Я молчу: мне известно, о чем он думает. Алекс продолжает:
— Мне ведь не обязательно возвращаться — я мог бы остаться на Западе…
— Конечно.
— Твои друзья сказали, что я могу остаться в любой момент — как только захочу. Они говорят, что хотели бы получать от меня информацию и впредь, но не настаивают. Они готовы позаботиться обо мне, поселить в Лондоне или Нью-Йорке. Все зависит от меня самого. Что ты на это скажешь? Какое у тебя мнение?
Я качаю головой:
— Не знаю, Алекс. Тебе решать.
— Но я хочу знать, что ты думаешь об этом!

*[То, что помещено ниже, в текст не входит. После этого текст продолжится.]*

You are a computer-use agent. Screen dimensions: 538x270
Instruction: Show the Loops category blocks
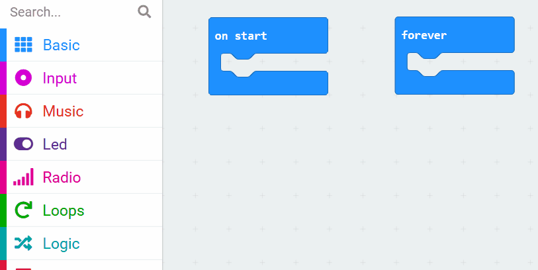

— Я об этом ничего не думаю. Решать тебе самому.
Я действительно не знал, что ответить, да, кроме того, было еще и указание Лондона: если когда-нибудь в разговоре со мной Алекс поднимет этот вопрос, мне не следует давать ему какие бы то ни было советы — ни за, ни против.
— Кроме работы, — тихо произносит он, как бы разговаривая сам с собой, — у меня есть еще жена и дочь. Скажи, Гревил, что ты думаешь о Галине? Какое она произвела на тебя впечатление?
— Она замечательная девушка, — отвечаю я. — Ты вправе гордиться ею.
— Я не просто горжусь, она для меня все, понимаешь, все!
— Почему же не понять? Это совершенно естественно.
Он издает смешок, в котором звучат обвинительные нотки:
— Наверное, ты считаешь меня изрядным подонком?
— Ничего подобного я не считаю. С какой стати?